## Your goal
Return the full listing exactly as it is written.

■ ■ ■ ■ ■ ■ ■

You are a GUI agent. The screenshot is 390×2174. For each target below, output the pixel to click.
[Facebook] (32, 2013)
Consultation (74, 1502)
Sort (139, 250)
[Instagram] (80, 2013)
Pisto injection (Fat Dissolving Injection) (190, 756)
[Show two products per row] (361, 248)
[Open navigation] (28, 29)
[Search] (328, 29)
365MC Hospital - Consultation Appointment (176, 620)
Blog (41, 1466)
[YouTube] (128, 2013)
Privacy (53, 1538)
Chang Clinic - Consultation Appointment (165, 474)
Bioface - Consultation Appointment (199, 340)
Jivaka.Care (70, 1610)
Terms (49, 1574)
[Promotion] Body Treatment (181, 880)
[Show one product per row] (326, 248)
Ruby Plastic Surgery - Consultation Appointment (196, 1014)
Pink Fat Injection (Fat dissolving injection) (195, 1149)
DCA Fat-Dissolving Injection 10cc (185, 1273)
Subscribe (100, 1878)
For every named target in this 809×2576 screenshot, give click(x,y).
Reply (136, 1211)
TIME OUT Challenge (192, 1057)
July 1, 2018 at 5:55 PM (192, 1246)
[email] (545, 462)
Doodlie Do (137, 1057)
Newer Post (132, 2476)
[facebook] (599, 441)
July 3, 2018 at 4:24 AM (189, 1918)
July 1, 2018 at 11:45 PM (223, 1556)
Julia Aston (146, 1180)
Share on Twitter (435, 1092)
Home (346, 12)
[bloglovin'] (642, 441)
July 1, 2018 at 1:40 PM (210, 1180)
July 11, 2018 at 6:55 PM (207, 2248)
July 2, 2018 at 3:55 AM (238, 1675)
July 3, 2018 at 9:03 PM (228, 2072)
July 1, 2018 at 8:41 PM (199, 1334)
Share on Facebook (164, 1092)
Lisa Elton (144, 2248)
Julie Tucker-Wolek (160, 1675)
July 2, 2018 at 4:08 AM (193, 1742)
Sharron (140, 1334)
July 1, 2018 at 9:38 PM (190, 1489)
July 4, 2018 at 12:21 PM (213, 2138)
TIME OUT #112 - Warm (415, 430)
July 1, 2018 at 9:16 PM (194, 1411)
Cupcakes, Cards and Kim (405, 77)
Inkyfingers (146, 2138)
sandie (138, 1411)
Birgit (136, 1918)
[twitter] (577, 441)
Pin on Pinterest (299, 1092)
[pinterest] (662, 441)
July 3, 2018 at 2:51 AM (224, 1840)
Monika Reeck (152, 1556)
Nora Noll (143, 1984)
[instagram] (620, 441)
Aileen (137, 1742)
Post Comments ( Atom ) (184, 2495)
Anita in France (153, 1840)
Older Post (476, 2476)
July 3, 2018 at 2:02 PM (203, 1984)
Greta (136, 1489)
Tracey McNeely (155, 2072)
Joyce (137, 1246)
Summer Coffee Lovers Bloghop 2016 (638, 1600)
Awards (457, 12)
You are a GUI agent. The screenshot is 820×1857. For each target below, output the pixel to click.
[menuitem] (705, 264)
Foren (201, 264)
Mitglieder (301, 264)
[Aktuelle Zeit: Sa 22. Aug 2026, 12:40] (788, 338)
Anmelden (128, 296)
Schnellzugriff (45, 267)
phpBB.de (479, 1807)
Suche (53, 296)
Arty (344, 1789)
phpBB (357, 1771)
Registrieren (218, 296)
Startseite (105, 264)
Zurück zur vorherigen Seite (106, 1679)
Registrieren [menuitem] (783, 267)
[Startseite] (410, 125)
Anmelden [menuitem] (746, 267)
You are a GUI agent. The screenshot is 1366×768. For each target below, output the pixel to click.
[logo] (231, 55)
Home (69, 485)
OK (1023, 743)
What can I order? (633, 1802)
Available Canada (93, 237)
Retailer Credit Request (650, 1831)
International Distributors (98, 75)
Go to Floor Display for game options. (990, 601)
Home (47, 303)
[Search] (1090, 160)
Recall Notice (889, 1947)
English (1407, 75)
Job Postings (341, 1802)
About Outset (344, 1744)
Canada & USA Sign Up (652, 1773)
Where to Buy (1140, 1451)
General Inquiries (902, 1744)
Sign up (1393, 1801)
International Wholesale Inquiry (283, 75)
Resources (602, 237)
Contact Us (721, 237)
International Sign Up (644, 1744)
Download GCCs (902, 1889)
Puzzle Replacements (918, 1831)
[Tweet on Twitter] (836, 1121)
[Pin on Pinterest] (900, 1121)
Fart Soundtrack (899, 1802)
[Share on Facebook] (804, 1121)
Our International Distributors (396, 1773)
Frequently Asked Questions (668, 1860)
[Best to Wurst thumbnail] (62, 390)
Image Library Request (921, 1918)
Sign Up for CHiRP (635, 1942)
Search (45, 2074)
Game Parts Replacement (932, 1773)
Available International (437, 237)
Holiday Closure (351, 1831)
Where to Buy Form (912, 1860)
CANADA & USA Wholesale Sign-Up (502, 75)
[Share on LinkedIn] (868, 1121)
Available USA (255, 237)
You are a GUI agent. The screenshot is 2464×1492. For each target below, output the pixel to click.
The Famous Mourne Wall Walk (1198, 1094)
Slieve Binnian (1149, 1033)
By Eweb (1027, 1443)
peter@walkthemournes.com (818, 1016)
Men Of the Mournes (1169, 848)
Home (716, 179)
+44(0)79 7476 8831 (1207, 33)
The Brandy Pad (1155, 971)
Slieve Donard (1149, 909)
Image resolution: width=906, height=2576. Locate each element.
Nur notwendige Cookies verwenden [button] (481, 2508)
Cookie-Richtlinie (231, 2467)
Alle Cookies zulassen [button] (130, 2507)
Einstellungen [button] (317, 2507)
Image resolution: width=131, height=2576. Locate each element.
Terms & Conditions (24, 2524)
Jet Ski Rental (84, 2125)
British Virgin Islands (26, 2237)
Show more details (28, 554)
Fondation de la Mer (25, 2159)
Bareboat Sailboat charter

■ ■ ■ ■ ■ ■ ■

## Answer to the exercise
You are a GUI agent. The screenshot is 390×2174. For each target below, output the pixel to click.
[Facebook] (32, 2013)
Consultation (74, 1502)
Sort (139, 250)
[Instagram] (80, 2013)
Pisto injection (Fat Dissolving Injection) (190, 756)
[Show two products per row] (361, 248)
[Open navigation] (28, 29)
[Search] (328, 29)
365MC Hospital - Consultation Appointment (176, 620)
Blog (41, 1466)
[YouTube] (128, 2013)
Privacy (53, 1538)
Chang Clinic - Consultation Appointment (165, 474)
Bioface - Consultation Appointment (199, 340)
Jivaka.Care (70, 1610)
Terms (49, 1574)
[Promotion] Body Treatment (181, 880)
[Show one product per row] (326, 248)
Ruby Plastic Surgery - Consultation Appointment (196, 1014)
Pink Fat Injection (Fat dissolving injection) (195, 1149)
DCA Fat-Dissolving Injection 10cc (185, 1273)
Subscribe (100, 1878)
For every named target in this 809×2576 screenshot, give click(x,y).
Reply (136, 1211)
TIME OUT Challenge (192, 1057)
July 1, 2018 at 5:55 PM (192, 1246)
[email] (545, 462)
Doodlie Do (137, 1057)
Newer Post (132, 2476)
[facebook] (599, 441)
July 3, 2018 at 4:24 AM (189, 1918)
July 1, 2018 at 11:45 PM (223, 1556)
Julia Aston (146, 1180)
Share on Twitter (435, 1092)
Home (346, 12)
[bloglovin'] (642, 441)
July 1, 2018 at 1:40 PM (210, 1180)
July 11, 2018 at 6:55 PM (207, 2248)
July 2, 2018 at 3:55 AM (238, 1675)
July 3, 2018 at 9:03 PM (228, 2072)
July 1, 2018 at 8:41 PM (199, 1334)
Share on Facebook (164, 1092)
Lisa Elton (144, 2248)
Julie Tucker-Wolek (160, 1675)
July 2, 2018 at 4:08 AM (193, 1742)
Sharron (140, 1334)
July 1, 2018 at 9:38 PM (190, 1489)
July 4, 2018 at 12:21 PM (213, 2138)
TIME OUT #112 - Warm (415, 430)
July 1, 2018 at 9:16 PM (194, 1411)
Cupcakes, Cards and Kim (405, 77)
Inkyfingers (146, 2138)
sandie (138, 1411)
Birgit (136, 1918)
[twitter] (577, 441)
Pin on Pinterest (299, 1092)
[pinterest] (662, 441)
July 3, 2018 at 2:51 AM (224, 1840)
Monika Reeck (152, 1556)
Nora Noll (143, 1984)
[instagram] (620, 441)
Aileen (137, 1742)
Post Comments ( Atom ) (184, 2495)
Anita in France (153, 1840)
Older Post (476, 2476)
July 3, 2018 at 2:02 PM (203, 1984)
Greta (136, 1489)
Tracey McNeely (155, 2072)
Joyce (137, 1246)
Summer Coffee Lovers Bloghop 2016 (638, 1600)
Awards (457, 12)
You are a GUI agent. The screenshot is 820×1857. For each target below, output the pixel to click.
[menuitem] (705, 264)
Foren (201, 264)
Mitglieder (301, 264)
[Aktuelle Zeit: Sa 22. Aug 2026, 12:40] (788, 338)
Anmelden (128, 296)
Schnellzugriff (45, 267)
phpBB.de (479, 1807)
Suche (53, 296)
Arty (344, 1789)
phpBB (357, 1771)
Registrieren (218, 296)
Startseite (105, 264)
Zurück zur vorherigen Seite (106, 1679)
Registrieren [menuitem] (783, 267)
[Startseite] (410, 125)
Anmelden [menuitem] (746, 267)
You are a GUI agent. The screenshot is 1366×768. For each target below, output the pixel to click.
[logo] (231, 55)
Home (69, 485)
OK (1023, 743)
What can I order? (633, 1802)
Available Canada (93, 237)
Retailer Credit Request (650, 1831)
International Distributors (98, 75)
Go to Floor Display for game options. (990, 601)
Home (47, 303)
[Search] (1090, 160)
Recall Notice (889, 1947)
English (1407, 75)
Job Postings (341, 1802)
About Outset (344, 1744)
Canada & USA Sign Up (652, 1773)
Where to Buy (1140, 1451)
General Inquiries (902, 1744)
Sign up (1393, 1801)
International Wholesale Inquiry (283, 75)
Resources (602, 237)
Contact Us (721, 237)
International Sign Up (644, 1744)
Download GCCs (902, 1889)
Puzzle Replacements (918, 1831)
[Tweet on Twitter] (836, 1121)
[Pin on Pinterest] (900, 1121)
Fart Soundtrack (899, 1802)
[Share on Facebook] (804, 1121)
Our International Distributors (396, 1773)
Frequently Asked Questions (668, 1860)
[Best to Wurst thumbnail] (62, 390)
Image Library Request (921, 1918)
Sign Up for CHiRP (635, 1942)
Search (45, 2074)
Game Parts Replacement (932, 1773)
Available International (437, 237)
Holiday Closure (351, 1831)
Where to Buy Form (912, 1860)
CANADA & USA Wholesale Sign-Up (502, 75)
[Share on LinkedIn] (868, 1121)
Available USA (255, 237)
You are a GUI agent. The screenshot is 2464×1492. For each target below, output the pixel to click.
The Famous Mourne Wall Walk (1198, 1094)
Slieve Binnian (1149, 1033)
By Eweb (1027, 1443)
peter@walkthemournes.com (818, 1016)
Men Of the Mournes (1169, 848)
Home (716, 179)
+44(0)79 7476 8831 (1207, 33)
The Brandy Pad (1155, 971)
Slieve Donard (1149, 909)
Image resolution: width=906, height=2576. Locate each element.
Nur notwendige Cookies verwenden [button] (481, 2508)
Cookie-Richtlinie (231, 2467)
Alle Cookies zulassen [button] (130, 2507)
Einstellungen [button] (317, 2507)
Image resolution: width=131, height=2576. Locate each element.
Terms & Conditions (24, 2524)
Jet Ski Rental (84, 2125)
British Virgin Islands (26, 2237)
Show more details (28, 554)
Fondation de la Mer (25, 2159)
Bareboat Sailboat charter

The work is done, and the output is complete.